WHAT NEEDS TO BE DONE:
Would you repeat exactly the part of the listing below that runs from the line containing "Given: Click the" down to the line containing "The height and width of the screenshot is (209, 238).", inclusive, and nothing else?

● ● ● ●

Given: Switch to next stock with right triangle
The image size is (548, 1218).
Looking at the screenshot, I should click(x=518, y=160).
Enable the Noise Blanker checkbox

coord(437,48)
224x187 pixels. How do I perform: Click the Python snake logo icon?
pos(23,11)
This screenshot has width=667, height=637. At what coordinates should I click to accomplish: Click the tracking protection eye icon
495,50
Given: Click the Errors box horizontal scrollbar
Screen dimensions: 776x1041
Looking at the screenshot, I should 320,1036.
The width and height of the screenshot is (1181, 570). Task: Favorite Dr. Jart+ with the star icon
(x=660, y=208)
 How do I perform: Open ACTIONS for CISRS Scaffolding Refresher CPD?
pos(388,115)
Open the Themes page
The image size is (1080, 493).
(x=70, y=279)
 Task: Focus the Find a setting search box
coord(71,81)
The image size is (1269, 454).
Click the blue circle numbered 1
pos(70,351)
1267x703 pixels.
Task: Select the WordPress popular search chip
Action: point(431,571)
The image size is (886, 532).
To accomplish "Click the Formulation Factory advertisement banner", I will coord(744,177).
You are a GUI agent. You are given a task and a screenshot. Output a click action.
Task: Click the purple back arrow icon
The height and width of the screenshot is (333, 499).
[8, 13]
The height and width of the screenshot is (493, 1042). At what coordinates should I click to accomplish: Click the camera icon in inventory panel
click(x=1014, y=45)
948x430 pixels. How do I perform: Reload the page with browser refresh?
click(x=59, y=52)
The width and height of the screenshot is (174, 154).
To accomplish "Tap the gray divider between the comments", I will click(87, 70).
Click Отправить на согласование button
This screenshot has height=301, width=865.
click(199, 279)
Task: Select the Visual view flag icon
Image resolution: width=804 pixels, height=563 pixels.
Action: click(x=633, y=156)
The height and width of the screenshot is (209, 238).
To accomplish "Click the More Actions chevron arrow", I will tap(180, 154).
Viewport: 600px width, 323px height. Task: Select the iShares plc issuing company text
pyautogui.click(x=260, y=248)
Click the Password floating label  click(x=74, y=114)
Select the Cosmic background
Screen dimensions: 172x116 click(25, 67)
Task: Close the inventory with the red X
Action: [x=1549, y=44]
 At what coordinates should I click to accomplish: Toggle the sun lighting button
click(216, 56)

● ● ● ●

WORKED SOLUTION:
Given: Click the Errors box horizontal scrollbar
Screen dimensions: 776x1041
Looking at the screenshot, I should 320,1036.
The width and height of the screenshot is (1181, 570). Task: Favorite Dr. Jart+ with the star icon
(x=660, y=208)
 How do I perform: Open ACTIONS for CISRS Scaffolding Refresher CPD?
pos(388,115)
Open the Themes page
The image size is (1080, 493).
(x=70, y=279)
 Task: Focus the Find a setting search box
coord(71,81)
The image size is (1269, 454).
Click the blue circle numbered 1
pos(70,351)
1267x703 pixels.
Task: Select the WordPress popular search chip
Action: point(431,571)
The image size is (886, 532).
To accomplish "Click the Formulation Factory advertisement banner", I will coord(744,177).
You are a GUI agent. You are given a task and a screenshot. Output a click action.
Task: Click the purple back arrow icon
The height and width of the screenshot is (333, 499).
[8, 13]
The height and width of the screenshot is (493, 1042). At what coordinates should I click to accomplish: Click the camera icon in inventory panel
click(x=1014, y=45)
948x430 pixels. How do I perform: Reload the page with browser refresh?
click(x=59, y=52)
The width and height of the screenshot is (174, 154).
To accomplish "Tap the gray divider between the comments", I will click(87, 70).
Click Отправить на согласование button
This screenshot has height=301, width=865.
click(199, 279)
Task: Select the Visual view flag icon
Image resolution: width=804 pixels, height=563 pixels.
Action: click(x=633, y=156)
The height and width of the screenshot is (209, 238).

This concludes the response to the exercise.